Komponen pembelajaran terdiri dari peserta didik (siswa), pendidik (guru), bahan pembelajaran, kurikulum, strategi, media, evaluasi, tujuan dan lingkungan pembelajaran. Seluruh komponen pembelajaran tersebut saling sinergi untuk membentuk pembelajaran yang berkualitas. Pembelajaran yang berkualitas harus dapat memberikan efek positif bagi peserta didik dan lingkungan.
Tidak jarang hasil dari pembelajaran hanya sebatas meningkatkan pengetahuan saja, namun belum dapat meningkatkan sikap menuju akhlaqul karimah, lebih-lebih pada mata pelajaran Pendidikan Agama Islam. Oleh karena itu perlu dirumuskan model pembelajaran yang tidak hanya meningkatkan ranah pengetahuan (kognitif) saja, namun juga ranah afektif dan psikomotorik. Ketiga ranah tersebut dikenal dengan taksonomi Bloom.
Taksonomi Profetik dalam Pembelajaran
Tulisan ini memfokuskan pembahasannya pada taksonomi profetik dalam pembelajaran. Profetik berasal dari bahasa Inggris dari kata prophetic yang berarti kenabian. Kata kenabian berasal dari bahasa Arab dari kata nubuwwah.
Sedangkan taksonomi profetik merupakan desain pembelajaran yang menjadikan ranah kognitif, afektif, dan psikomotorik teraktualisasi dalam perilaku hidup sehari-hari.

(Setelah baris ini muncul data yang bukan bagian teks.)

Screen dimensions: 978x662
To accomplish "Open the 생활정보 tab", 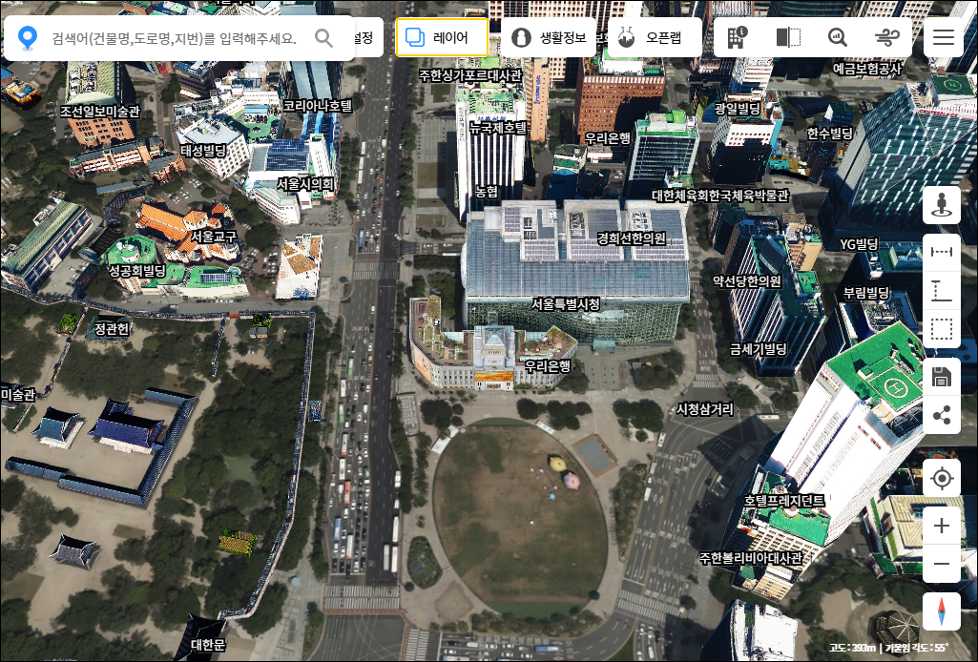I will pyautogui.click(x=549, y=37).
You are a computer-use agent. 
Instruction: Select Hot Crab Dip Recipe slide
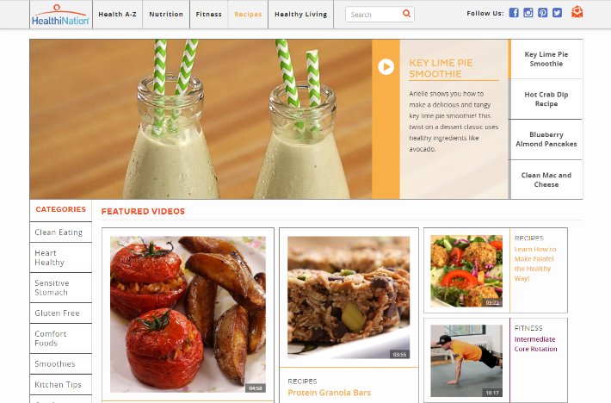point(546,99)
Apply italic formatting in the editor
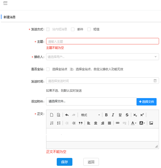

Pembelajaran Pendidikan Agama Islam tidak hanya cukup dimaknai sebagai aktivitas transfer pengetahuan dari guru ke siswa, melainkan harus dimaknai lebih dari itu yaitu menerapkan ajaran Agama Islam melalui perilaku hidup sehari-hari.
Pemikiran ini terilhami dari firman Allah SWT yang berbunyi:
كَبُرَ مَقۡتًا عِنۡدَ اللّٰهِ اَنۡ تَقُوۡلُوۡا مَا لَا تَفۡعَلُوۡنَ
Artinya: Sangatlah dibenci di sisi Allah jika kamu mengatakan apa-apa yang tidak kamu kerjakan. (QS. As-Saff Ayat 3).
Pendidikan Agama sebagai Penghidupan Nilai-Nilai Agama
Berdasarkan ayat diatas, maka pelaksanaan pembelajaran Pendidikan Agama Islam di sekolah seharusnya dapat menghidupkan nilai-nilai islam dalam bentuk perilaku yang islami. Sehingga pendidikan agama itu bukan sekedar teori yang disampaikan oleh guru kepada siswa dibalik gedung sekolah saja, tetapi menjadi spirit yang hidup bersamaan dengan kehidupan/peradaban masyarakat.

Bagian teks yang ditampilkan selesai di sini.